Sul Sole 24 Ore Online è apparsa la notiza che anche Toshiba Italia sta pensando di iniziare a vendere portatili con pre-installato Linux, dopo Dell sarà quindi la seconda azienda ad affrontare difficile il settore dell’hw per utenza domestica.
Nell’intervista pubblicata dal celebre quotidiano Luigi Cattaneo, responsabile Toshiba Italia, ha infatti dichiarato:
ai notebook basati su sistema operativo open source ci stiamo pensando, ne stiamo parlando con la Corporation e stiamo valutando attentamente le esigenze che arrivano dalla domanda. È un business potenziale a cui non possiamo e vogliamo chiudere la porta in faccia
Che il passo fatto da Dell abbia finalmente smosso i produttori di hardware?
Arael
03 mag 2007 - 11:23 - #1Speriamo bene…più case offrono portatili con GNU/linux preinstallato più scelta per l’utente.
Non possiamo che giovarne.
^_______________^
Se continua di questo passo non avrò che l’imbarazzo della scelta per il portatile che vorrei prendere.
Inutile dire che uno dei requisiti essenziali è nessuna MS-TAX.
Tia©
03 mag 2007 - 12:11 - #2ohhh che bella notizia.. a volte basta cosi poco per rallegrare la giornata.
Dai che ci siamo.. sempre più linux in the world.. è l’anno giusto..
@go
03 mag 2007 - 12:19 - #3Però….
chissà se metteranno anche loro Ubuntu.
Io sto usando la Mint ora, è ancora meglio.
.:.gbbl(o)g.:. » Anche Toshiba installerà
03 mag 2007 - 12:25 - #4[…] Fonte: ossblog.it […]
carandiru.it
03 mag 2007 - 12:59 - #5Anche Toshiba installerà linux?Sul Sole 24 Ore Online è apparsa la notiza che anche Toshiba Italia sta pensando di iniziare a vendere portatili con pre-installato Linux, dopo Dell sarà quindi la seconda azienda ad affrontare difficile il settore dell’hw per utenza domestica.
bolp
03 mag 2007 - 13:02 - #6grandissimi, la moda nel marketing non smette mai di stupirmi, basta che uno faccia un passo e tutti gli vanno dietro :D
floriano
03 mag 2007 - 14:53 - #7mi sa che questo sarà l’anno degli assemblatori artigianali.. l’orrido vista è un cancro ormai presente dappertutto e se uno non deve proprio comprare un portatile può farsi installare il vecchio xp da uno dei tanti assemblatori…
Phyr0
03 mag 2007 - 15:05 - #8Basta un giorno cosiiiii!
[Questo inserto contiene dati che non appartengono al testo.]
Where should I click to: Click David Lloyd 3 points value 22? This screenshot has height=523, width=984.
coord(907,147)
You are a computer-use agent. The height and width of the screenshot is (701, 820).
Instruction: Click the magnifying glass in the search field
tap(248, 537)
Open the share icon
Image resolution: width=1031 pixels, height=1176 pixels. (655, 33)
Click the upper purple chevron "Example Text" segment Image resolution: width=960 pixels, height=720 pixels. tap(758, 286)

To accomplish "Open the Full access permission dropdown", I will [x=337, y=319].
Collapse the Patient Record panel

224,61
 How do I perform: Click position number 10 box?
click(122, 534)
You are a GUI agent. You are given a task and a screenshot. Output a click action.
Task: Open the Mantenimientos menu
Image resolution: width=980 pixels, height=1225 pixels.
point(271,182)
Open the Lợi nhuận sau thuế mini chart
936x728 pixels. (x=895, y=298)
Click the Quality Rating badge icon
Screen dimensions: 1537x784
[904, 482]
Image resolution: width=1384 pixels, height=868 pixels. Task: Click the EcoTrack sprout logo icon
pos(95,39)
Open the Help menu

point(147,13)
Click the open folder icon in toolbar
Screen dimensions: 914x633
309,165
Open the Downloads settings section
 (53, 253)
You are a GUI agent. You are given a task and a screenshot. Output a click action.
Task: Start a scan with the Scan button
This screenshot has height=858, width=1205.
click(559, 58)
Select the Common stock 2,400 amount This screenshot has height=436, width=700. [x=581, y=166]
A cancellare cento venti giorni stronxi eeeeeeee!!!!
Basta un giorno cosiiiiii….
Anche Toshiba installerà linux? « Re Ricca
03 mag 2007 - 15:52 - #9[…] Fonte: ossblog […]
AndreaTek
03 mag 2007 - 16:43 - #10Sperando che questi portatili costino almeno 200 euro in meno, altrimenti dove sarebbe la differenza ?
Cristiano Rosencreutz
03 mag 2007 - 17:36 - #11se fossero furbi farebbero bene a fare anche una linea con il cell e linux..
Giuliano
03 mag 2007 - 19:45 - #12…la differenza è che i soldi risparmiati mettendo roba gratis se li spartiscono gli azionisti e gli amministratori delegati di turno
floriano
03 mag 2007 - 20:40 - #13a proposito di toshiba.. proprio da mediaworld oggi ho visto un portatile di questa marca con lo schifoso vista precaricato e un avvertimento enorme sulla confezione che diceva +/- cosi:”non rimborseremo alcun sistema operativo, si vende tutto in blocco”..
che cambiamento! chissà se sarà vero…
caroeo
04 mag 2007 - 09:04 - #14Sperando che questi portatili costino almeno 200 euro in meno, altrimenti dove sarebbe la differenza ?
> La differenza sta nel fatto che quando progettano il portatile per linux, scelgono solo ed esclusivamente dei componenti che hanno dei driver liberi dentro al kernel. Questo significa che se voglio installarci la mia distribuzione preferita al posto di quella che ci mettono loro, non devo mettermi a ricomiplare kernel, inserire moduli proprietari, etc etc, e sono sicuro al 100% di non avere problemi di compatibilita.
Per me puo anche costare uguale a quello con windows preinstallato, di sicuro lo prendo lo stesso.